[Records for the exercise]

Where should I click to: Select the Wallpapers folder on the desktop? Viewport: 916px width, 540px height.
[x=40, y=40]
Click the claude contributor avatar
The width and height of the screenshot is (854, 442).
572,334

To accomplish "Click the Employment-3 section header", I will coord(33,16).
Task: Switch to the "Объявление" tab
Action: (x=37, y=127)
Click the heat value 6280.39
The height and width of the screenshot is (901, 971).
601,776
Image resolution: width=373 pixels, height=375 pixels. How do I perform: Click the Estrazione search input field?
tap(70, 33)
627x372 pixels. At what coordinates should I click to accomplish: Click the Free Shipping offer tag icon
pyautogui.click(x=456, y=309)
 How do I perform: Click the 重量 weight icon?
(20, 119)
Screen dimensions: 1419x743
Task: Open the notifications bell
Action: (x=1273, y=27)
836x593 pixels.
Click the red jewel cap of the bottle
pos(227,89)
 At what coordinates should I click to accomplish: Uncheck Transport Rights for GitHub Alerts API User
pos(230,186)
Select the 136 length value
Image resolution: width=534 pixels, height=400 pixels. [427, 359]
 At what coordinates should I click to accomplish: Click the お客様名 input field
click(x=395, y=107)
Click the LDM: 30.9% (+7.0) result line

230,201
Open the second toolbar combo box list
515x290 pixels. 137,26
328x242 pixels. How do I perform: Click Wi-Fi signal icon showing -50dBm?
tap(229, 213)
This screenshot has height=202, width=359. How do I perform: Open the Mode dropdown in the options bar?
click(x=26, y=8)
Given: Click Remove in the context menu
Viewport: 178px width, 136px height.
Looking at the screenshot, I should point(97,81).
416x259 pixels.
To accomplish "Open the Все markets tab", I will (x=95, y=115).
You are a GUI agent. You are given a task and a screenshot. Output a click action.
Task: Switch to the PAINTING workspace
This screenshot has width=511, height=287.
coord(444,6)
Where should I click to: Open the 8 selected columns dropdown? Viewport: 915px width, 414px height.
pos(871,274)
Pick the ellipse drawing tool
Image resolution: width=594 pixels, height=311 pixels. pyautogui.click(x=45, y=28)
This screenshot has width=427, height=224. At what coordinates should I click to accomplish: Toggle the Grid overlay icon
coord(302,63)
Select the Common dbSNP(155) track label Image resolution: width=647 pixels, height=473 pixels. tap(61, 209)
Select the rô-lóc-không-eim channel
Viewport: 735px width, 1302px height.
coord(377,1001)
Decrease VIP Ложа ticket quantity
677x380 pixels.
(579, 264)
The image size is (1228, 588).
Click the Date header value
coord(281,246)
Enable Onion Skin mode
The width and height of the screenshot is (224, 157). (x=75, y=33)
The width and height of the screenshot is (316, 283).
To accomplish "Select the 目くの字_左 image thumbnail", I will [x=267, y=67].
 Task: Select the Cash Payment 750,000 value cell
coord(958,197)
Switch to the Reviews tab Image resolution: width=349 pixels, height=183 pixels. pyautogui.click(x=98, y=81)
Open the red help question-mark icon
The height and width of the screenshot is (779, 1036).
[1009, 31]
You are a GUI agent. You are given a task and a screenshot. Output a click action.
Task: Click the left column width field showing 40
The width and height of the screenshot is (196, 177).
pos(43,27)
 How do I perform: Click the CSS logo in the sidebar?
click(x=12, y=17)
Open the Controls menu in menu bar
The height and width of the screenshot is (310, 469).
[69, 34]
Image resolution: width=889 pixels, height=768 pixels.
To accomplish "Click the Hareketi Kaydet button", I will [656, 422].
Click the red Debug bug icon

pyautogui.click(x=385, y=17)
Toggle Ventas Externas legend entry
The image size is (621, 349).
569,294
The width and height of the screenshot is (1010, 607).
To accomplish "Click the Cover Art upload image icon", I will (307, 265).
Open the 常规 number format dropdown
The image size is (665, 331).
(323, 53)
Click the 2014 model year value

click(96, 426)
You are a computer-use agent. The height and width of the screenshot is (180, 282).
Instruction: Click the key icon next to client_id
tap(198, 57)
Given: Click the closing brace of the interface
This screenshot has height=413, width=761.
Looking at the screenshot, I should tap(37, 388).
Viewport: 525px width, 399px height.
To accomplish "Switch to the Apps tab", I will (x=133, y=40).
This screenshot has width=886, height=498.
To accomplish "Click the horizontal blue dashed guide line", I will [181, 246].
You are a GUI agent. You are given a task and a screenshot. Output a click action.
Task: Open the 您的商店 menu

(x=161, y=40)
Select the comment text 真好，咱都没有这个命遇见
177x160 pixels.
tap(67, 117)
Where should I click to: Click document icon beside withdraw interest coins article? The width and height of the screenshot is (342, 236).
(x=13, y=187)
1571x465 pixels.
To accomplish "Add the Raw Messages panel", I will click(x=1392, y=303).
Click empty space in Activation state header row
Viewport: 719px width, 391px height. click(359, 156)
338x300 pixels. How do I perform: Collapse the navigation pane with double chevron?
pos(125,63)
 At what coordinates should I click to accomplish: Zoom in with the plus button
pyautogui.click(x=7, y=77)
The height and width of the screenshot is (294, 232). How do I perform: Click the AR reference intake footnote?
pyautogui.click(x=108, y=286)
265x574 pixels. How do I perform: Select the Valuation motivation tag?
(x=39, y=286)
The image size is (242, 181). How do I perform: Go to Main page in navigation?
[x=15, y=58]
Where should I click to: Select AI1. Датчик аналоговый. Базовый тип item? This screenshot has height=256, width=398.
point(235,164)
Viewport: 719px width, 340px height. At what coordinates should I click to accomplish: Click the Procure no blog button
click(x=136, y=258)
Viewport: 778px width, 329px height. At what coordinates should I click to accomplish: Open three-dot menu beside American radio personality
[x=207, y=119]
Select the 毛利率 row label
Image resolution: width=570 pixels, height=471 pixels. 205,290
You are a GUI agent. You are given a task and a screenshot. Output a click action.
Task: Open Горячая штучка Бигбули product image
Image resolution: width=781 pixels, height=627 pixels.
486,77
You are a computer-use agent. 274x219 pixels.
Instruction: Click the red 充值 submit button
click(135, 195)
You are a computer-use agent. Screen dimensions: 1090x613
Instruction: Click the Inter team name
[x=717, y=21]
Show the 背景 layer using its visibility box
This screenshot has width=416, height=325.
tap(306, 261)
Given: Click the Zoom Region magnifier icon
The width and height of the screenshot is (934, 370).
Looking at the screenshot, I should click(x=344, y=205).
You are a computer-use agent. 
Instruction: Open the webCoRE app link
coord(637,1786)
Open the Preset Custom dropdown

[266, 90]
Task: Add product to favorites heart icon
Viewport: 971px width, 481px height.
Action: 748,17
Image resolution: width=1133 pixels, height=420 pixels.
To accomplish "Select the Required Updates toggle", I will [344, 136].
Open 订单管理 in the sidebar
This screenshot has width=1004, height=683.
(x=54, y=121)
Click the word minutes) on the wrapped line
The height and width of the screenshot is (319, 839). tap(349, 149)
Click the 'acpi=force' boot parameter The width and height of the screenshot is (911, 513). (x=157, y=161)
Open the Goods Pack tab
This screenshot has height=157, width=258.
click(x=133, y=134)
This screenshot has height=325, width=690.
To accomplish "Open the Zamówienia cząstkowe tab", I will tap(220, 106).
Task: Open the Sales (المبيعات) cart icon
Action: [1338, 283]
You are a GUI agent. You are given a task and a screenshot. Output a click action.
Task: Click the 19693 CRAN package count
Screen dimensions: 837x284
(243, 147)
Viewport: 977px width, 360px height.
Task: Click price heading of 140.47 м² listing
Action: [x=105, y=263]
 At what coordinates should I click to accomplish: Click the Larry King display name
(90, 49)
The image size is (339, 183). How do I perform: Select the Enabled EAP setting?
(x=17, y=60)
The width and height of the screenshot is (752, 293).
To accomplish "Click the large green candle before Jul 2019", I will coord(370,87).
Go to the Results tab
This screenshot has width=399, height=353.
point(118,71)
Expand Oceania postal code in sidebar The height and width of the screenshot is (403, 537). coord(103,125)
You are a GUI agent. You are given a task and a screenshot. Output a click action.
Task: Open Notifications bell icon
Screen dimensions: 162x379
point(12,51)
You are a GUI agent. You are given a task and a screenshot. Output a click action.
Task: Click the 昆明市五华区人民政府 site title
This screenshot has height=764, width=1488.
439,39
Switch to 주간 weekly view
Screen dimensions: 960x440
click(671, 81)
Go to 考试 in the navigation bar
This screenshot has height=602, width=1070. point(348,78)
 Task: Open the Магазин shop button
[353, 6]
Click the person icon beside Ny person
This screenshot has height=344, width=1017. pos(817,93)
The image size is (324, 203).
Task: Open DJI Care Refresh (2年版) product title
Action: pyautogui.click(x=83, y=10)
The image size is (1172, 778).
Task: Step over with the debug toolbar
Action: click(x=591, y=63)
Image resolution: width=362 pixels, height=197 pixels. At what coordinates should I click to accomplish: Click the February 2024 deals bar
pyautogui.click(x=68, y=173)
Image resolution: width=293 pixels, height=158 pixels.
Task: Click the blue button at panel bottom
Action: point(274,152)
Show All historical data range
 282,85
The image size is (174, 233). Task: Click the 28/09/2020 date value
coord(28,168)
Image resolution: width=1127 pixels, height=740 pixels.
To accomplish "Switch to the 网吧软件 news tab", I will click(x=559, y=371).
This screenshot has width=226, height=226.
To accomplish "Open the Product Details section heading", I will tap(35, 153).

[/Records for the exercise]

**Exercise description**
Extract every line above containing the word "computer".

**Solution to this exercise**
You are a computer-use agent. The height and width of the screenshot is (180, 282).
You are a computer-use agent. 274x219 pixels.
You are a computer-use agent. Screen dimensions: 1090x613
You are a computer-use agent. 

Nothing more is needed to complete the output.